SURVEY ASPIRASI MASYARAKAT TENTANG OTONOMI PENDIDIKAN DI MADRASAH

29 Jan 2007
SURVEY ASPIRASI MASYARAKAT TENTANG OTONOMI PENDIDIKAN DI MADRASAH

SURVEY ASPIRASI MASYARAKAT TENTANG OTONOMI PENDIDIKAN DI MADRASAH

 Ummul Hidayati dkk.,

Puslitbang Pendidikan Agama dan Keagamaan, 2006, 220 hlm.



Diberlakukannya UU No. 22 tahun 1999 tentang otonomi daerah yang kemudian direvisi dengan UU. No. 32 tahun 2004, telah membawa pengaruh yang cukup besar dalam sistem pemerintahan dan kinerja birokrasi baik pada pemerintah pusat maupun daerah termasuk didalamnya berkaitan dengan bidang pendidikan. Menurut UU Sisdiknas No 20 tahun 2003, madrasah merupakan sekolah umum yang memiliki hak dan kewajiban yang sama dengan sekolah umum lainnya. Namun dalam kerangka otonomi daerah, kenyataannya madrasah belum memperoleh perlakuan yang sama/proporsional oleh pemerintah daerah dan masih cenderung diskriminatif. Dikeluarkannya SK. Mendagri No. 903/2429/SJ tentang pedoman penyusunan APBD Tahun Anggaran 2006 yang pada lampiran 2 menyebutkan bahwa pengalokasian anggaran APBD yang diperuntukkan membantu institusi vertikal dalam melaksanakan tugas dan fungsinya di daerah tidak diperbolehkan.
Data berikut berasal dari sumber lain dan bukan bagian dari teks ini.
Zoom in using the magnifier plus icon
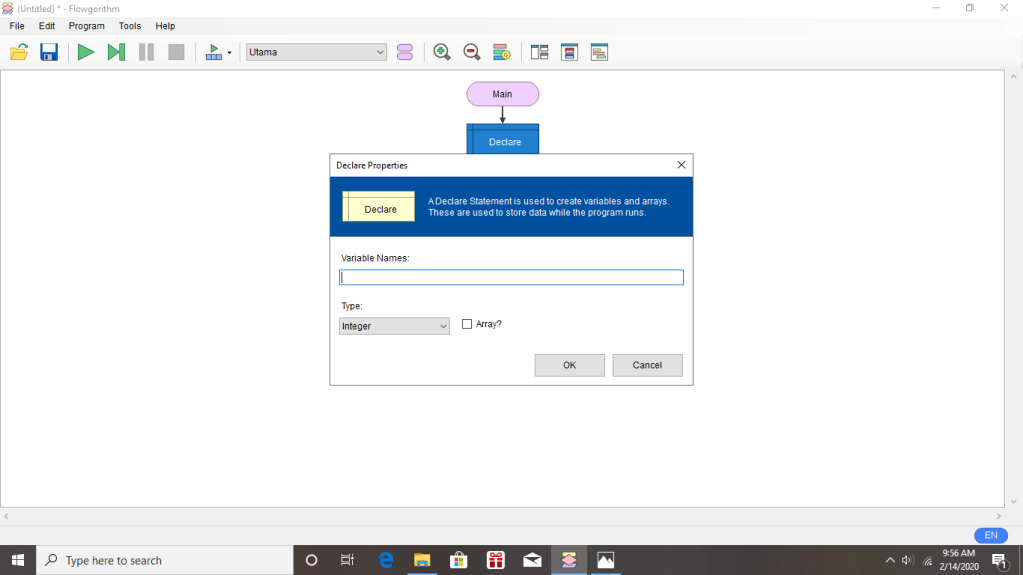This screenshot has height=575, width=1023. [x=441, y=52]
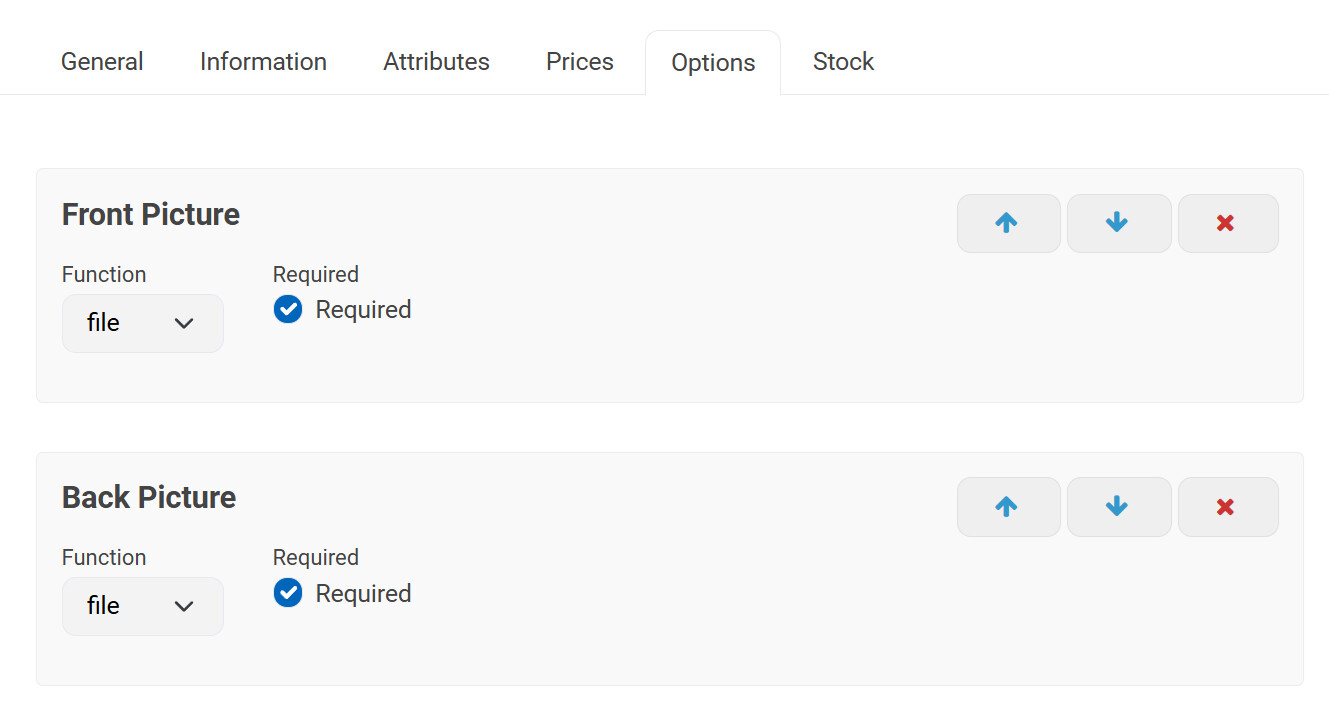This screenshot has width=1329, height=717.
Task: Switch to the Stock tab
Action: (x=843, y=62)
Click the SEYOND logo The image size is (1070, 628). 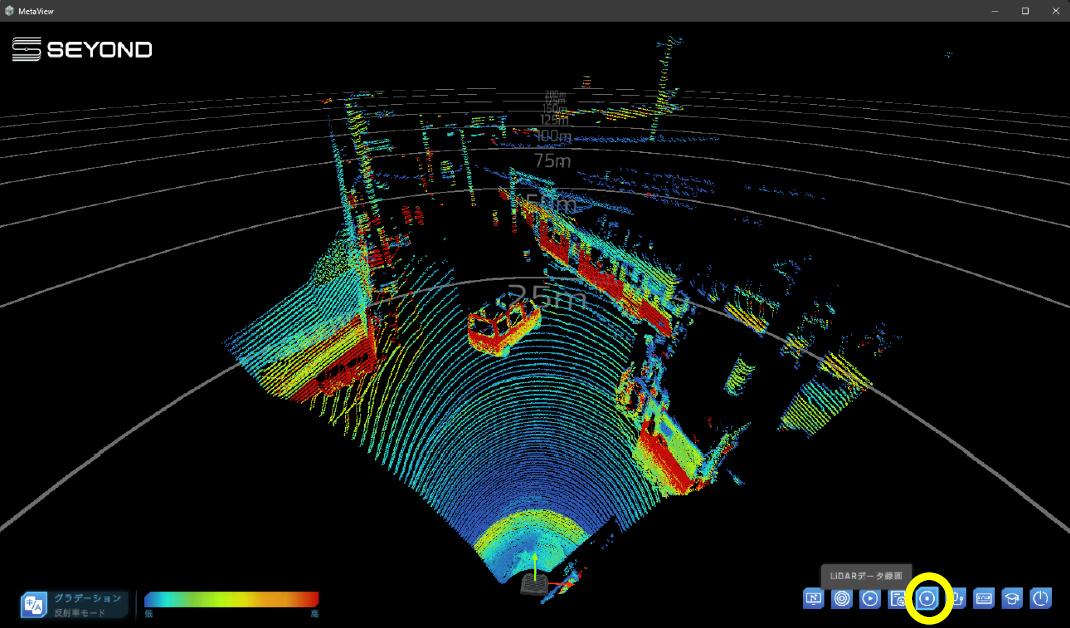click(x=82, y=49)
Pemahaman yang kurang pas terhadap SK Mendagri ini semakin menumbuhkan ketidakadilan oleh pemerintah daerah terhadap madrasah dan ini menjadi permasalahan tersendiri bagi madrasah. Padahal institusi vertikal dimaksud adalah menyangkut pembantuan pada instansi terkait yakni Departemen Agama. Sementara madrasah hanyalah merupakan lembaga pendidikan pada umumnya yang secara kebetulan di bawah pembinaan Departemen Agama. Adanya “deskriminasi” pemerintah daerah terhadap madrasah ini, tidak hanya menyebabkan tersumbatnya keran anggaran dari APBD saja, tetapi juga menyangkut masalah-masalah lain seperti pengadaan guru madrasah. Pada tahun 2005 terjadi kekurangan guru di madrasah sebanyak 120.335 orang (38.571 orang guru MI, 60.062 orang guru MTs dan 21.702 guru MA).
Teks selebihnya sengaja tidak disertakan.